It has been said that Stan Roberts was a Music Camp legend. He joined the trumpet section of the Victorian Symphony Orchestra (now the Melbourne Symphony Orchestra) in 1949. When National Music Camp resumed in 1952 following a poliomyelitis outbreak that had caused a two-year hiatus, conductor Sir Bernard Heinze invited Stan to music camp at Geelong Grammar School to assist an under-powered trumpet section perform Dvořák’s Symphony for the New World.
Stan often said,
“I decided to go to camp for only one week but once I got there you couldn’t keep me away. That’s
been a bit of a joke. I went for a week and stayed twenty-seven years.“
Throughout his professional life, Stan was committed to teaching and the development of trumpet and brass players to the highest standard. His decades as a trumpet tutor attest to that commitment.
Perhaps understandably, Stan was assigned the responsibility of rousing campers with a reveille each morning. Starting with small bands of brass players, budding composers were soon inspired to create original music for unusual and difficult-to-transport instruments, including timpani and double basses.
Stan’s attendance at Music Camp soon involved his family – his wife Rosemarie and children, Judith, Ian, and David, who attended many Camps in the 1960s and 1970s.
With Thomas Wightman and Lloyd Davies, Stan was one of the first musicians to be made a Life Member of the National Music Camp Association. His citation included:
“Stan seemed to be forever rehearsing brass wnsembles. No major concert at camp would be complete without an opening fanfare from the brass. The standard of brass playing was always enormously high. Stan, more than anyone in Australia, over a long period of time has been responsible for that at Music Camp.”
Stan assisted at state music camps each year and also camps in Malaysia.
John How (Trumpet, 1978 – 1982) remembers
“… Stan encouraged me to attend National Music Camp, which was the highlight of every year for me. We always had a number of budding composers at camp (Carl Vine sat next to me with his Trumpet!) There was no shortage of original compositions for the morning reveille around the dormitories. One morning, a rousing fanfare, and the next, a soothing lullaby (Campers were late for breakfast that day!) As a Trumpeter, I was often on the morning dorm tour, with Stan leading and chaperoning us. Of all the people in my life, Stan has had the biggest influence and effect on my future.
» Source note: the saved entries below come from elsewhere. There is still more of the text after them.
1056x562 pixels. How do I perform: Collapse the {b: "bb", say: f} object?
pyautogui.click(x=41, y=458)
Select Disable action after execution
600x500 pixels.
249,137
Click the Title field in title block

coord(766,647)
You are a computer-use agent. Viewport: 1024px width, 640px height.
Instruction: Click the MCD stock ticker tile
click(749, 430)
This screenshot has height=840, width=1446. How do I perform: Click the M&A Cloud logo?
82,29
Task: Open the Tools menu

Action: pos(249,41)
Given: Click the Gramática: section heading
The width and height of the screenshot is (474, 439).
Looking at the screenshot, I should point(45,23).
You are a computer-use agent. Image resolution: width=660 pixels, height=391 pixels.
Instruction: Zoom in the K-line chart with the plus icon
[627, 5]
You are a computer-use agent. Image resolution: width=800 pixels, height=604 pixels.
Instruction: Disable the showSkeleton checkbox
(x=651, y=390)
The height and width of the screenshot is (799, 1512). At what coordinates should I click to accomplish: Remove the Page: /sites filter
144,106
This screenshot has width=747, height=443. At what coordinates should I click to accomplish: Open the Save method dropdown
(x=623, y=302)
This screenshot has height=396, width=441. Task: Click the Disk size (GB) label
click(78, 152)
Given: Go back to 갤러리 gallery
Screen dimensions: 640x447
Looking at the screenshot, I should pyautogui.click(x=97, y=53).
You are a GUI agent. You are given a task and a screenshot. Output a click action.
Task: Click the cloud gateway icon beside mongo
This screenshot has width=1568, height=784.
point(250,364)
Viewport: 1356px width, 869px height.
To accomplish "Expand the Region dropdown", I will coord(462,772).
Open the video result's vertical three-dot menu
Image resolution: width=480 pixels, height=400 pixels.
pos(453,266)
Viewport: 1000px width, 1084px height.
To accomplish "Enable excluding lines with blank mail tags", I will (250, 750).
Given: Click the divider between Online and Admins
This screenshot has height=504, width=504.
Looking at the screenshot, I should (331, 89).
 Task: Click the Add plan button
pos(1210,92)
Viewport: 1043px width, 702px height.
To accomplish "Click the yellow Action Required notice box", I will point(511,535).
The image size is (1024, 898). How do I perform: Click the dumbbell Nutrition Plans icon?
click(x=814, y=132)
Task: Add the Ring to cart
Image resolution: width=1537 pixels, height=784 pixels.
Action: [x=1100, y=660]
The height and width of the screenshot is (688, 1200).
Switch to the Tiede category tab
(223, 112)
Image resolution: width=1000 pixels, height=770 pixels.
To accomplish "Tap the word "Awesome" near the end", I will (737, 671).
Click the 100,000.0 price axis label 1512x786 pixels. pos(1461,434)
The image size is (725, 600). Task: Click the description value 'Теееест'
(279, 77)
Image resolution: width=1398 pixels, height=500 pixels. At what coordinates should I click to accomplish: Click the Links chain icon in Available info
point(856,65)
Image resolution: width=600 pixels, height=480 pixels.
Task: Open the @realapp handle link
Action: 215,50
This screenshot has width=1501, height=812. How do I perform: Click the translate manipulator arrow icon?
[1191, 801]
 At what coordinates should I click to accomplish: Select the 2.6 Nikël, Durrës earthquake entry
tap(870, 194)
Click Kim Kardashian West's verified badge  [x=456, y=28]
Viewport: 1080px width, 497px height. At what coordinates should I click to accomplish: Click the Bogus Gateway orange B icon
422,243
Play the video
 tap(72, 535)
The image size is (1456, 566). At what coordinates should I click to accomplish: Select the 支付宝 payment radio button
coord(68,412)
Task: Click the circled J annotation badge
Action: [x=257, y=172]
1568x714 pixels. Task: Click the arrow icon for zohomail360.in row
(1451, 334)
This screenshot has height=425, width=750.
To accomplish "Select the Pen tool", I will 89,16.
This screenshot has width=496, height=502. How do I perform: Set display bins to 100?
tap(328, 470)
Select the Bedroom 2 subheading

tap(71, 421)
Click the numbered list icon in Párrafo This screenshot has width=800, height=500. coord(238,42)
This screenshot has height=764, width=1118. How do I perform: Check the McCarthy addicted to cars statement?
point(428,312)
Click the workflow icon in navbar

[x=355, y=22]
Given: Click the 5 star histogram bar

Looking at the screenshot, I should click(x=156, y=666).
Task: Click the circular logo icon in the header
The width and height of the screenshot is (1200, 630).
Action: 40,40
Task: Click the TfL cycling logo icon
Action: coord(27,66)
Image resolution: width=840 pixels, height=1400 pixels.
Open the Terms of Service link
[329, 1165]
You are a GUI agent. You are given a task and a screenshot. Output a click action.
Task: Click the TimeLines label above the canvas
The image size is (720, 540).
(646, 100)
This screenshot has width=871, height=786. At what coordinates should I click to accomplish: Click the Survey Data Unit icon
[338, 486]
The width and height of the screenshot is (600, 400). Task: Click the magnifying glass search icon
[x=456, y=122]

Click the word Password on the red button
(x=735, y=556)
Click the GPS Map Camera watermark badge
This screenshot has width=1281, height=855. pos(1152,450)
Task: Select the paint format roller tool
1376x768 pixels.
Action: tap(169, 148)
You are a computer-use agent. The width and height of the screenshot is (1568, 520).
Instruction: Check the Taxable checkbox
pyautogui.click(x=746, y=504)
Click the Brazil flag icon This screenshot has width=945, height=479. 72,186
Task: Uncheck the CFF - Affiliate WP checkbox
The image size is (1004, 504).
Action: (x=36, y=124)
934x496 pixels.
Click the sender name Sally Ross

His recognition of not just talent, but love of music, and his unyielding drive and professionalism has stayed with me always.”
Former QSO Trumpeter John Gould (Trumpet, 1978 – 1983) says
“I started my trumpet studies with Stan when I was 11, and continued through to the end of my Uni years. He was a great mentor. Not only was he a great teacher, but he was also a great person and friend. I owe so much to him in making me the trumpet player that I am.”
With his family, Stan moved to Adelaide in 1966 to become Principal Trumpet in the South Australian Symphony Orchestra (now the Adelaide Symphony Orchestra), and he established and conducted the University of Adelaide Brass Ensemble. Stan died in 1993 and bequeathed his brass ensemble music to the National Music Camp Association Library.
The Roberts family has established an endowment with the Australian Youth Orchestra – the Standish Roberts Memorial Scholarship – to commemorate Stan’s long standing commitment and involvement with the organisation, and to support the trumpet players of the future.